In today’s economic climate, companies’ strategic decisions are no longer based solely on financial data (which can be derived directly from the income statement, balance sheet and cash flow statement), but also tend to take “extra-financial” data into account. This is where ESG (Environmental, Social and Governance) assessments come into play. On the one hand, they represent a relevant basis for determining a future strategy that pursues the goals of efficiency and effectiveness for companies, as well as attracting funding from financial institutions, and on the other, a new economic model towards greater environmental and social sustainability.
The approach to sustainability
Back in 1987, the European Commission defined social sustainability as “…development that meets the needs of the present without compromising the ability of future generations to do the same…”. In concrete terms, a socially sustainable company commits to undertake useful actions to affirm the rights (economic, social, political, cultural) of its stakeholders, guaranteeing fair conditions of human well-being for all classes and genders.

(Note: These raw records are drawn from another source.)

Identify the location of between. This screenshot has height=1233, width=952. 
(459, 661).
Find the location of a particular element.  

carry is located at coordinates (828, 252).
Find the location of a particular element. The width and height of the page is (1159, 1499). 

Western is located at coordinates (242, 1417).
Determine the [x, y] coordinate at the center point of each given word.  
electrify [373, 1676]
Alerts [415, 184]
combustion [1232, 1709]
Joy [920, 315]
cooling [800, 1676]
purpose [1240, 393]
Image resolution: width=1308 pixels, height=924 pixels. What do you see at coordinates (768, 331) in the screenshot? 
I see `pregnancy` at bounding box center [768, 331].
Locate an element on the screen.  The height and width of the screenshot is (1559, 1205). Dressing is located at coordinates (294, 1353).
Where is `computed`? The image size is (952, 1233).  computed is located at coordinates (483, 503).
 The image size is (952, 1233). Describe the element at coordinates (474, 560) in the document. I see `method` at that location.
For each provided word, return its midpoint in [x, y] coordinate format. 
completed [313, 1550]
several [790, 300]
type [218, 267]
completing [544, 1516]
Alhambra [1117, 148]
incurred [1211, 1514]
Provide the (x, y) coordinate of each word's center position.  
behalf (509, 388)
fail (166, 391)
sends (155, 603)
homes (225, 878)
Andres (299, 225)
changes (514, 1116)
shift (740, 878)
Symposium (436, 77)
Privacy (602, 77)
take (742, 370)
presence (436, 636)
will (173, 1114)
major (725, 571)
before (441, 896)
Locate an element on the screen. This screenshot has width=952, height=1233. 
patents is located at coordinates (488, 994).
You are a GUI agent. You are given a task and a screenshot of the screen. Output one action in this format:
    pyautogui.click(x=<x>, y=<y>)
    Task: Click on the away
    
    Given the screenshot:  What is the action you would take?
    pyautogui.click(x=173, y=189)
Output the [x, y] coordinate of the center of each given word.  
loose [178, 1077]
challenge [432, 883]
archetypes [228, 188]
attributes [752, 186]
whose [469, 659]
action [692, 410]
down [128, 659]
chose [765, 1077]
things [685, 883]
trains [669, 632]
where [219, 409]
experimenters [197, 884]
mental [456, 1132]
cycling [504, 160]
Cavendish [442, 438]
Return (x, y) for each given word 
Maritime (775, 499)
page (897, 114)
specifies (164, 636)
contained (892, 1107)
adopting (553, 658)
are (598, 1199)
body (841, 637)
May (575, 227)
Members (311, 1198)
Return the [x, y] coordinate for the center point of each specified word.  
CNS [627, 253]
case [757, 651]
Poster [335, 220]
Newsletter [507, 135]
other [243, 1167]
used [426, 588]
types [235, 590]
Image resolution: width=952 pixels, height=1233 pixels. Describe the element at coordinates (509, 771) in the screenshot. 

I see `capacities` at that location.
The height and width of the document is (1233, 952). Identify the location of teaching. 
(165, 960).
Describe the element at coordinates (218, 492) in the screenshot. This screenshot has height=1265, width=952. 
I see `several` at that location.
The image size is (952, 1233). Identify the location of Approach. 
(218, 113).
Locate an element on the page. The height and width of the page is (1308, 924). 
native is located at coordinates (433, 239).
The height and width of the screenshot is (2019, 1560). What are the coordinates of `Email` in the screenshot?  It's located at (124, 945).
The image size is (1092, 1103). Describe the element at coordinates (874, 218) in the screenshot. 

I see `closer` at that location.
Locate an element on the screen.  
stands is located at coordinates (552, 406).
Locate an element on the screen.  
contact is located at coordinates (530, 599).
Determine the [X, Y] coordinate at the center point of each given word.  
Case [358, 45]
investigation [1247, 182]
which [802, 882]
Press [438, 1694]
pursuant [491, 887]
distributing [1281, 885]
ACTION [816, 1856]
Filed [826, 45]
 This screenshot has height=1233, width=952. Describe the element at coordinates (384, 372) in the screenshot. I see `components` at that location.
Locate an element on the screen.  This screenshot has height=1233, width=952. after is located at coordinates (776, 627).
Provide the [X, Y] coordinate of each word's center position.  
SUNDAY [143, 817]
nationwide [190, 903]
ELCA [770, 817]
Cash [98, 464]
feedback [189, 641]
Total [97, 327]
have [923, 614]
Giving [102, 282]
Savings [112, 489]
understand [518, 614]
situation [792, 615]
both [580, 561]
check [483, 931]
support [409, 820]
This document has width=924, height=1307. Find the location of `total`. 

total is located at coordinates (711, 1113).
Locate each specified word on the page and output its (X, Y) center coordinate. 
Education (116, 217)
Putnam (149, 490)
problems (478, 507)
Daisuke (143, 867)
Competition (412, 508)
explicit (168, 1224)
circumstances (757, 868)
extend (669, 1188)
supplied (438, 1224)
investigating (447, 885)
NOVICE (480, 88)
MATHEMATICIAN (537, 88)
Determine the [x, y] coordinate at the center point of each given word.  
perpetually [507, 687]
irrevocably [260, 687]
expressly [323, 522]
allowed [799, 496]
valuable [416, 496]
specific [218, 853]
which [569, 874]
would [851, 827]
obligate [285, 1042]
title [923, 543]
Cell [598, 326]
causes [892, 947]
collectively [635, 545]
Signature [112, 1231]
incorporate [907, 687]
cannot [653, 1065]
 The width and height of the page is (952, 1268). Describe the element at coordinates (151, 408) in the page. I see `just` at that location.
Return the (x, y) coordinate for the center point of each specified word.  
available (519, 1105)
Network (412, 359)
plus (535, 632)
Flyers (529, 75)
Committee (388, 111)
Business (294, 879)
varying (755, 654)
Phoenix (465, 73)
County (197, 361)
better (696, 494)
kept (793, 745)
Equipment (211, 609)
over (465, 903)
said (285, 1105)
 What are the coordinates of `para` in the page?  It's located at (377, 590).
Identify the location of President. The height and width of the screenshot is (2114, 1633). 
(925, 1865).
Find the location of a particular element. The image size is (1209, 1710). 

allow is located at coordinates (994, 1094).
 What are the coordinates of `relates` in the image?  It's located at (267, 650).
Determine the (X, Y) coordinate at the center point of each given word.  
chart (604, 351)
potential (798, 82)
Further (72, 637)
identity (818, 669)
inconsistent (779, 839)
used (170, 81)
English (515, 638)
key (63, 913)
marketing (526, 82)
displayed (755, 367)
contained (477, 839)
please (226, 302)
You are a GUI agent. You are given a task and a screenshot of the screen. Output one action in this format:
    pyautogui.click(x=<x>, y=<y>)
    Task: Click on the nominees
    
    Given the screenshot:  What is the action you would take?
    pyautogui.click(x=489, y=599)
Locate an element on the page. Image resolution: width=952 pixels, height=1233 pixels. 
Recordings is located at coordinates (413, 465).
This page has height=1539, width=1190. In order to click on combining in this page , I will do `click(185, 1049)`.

As far as environmental sustainability is concerned, which is the main pillar of the recent National Recovery and Resilience Plan, the aim is to minimise the negative impact on the environment, society and the economy in general by using, for example, quality raw materials or those derived from recycling, exploiting renewable energy sources, managing waste production responsibly and obtaining appropriate environmental management system certifications (e.g. ISO 14001).
The direction of accounting doctrine
Both the National Council of Chartered Accountants and Confindustria (the Confederation of Italian Industry) have expressed their views on the subject for several years, drawing particular attention to the Report on Operations. In this regard, it is pointed out that in order to illustrate in greater detail the performance and economic-financial development of the company, the Report must be enriched with information relating to the environment and personnel.
It is therefore clear that environmental and social information in economic and financial reporting should not be understood as an objective in itself, but rather as one of the many possible analysis that may be required for understanding the company’s performance and as a measure of evaluation by the company’s stakeholders.
Financial implications of sustainability
Sustainability for companies also provides advantages in terms of access to credit. Some banks (including Intesa Sanpaolo and BNP Paribas), for example, offer products to finance investments aimed at growing a company in an environmentally sustainable way, with the aim of improving the environment, society and corporate governance (ESG criteria). The benefits are recognised in a reduced interest rate, flexibility of the amortisation schedule and a state guarantee. Better access to credit, more investment opportunities, better returns and more growth are the key to success.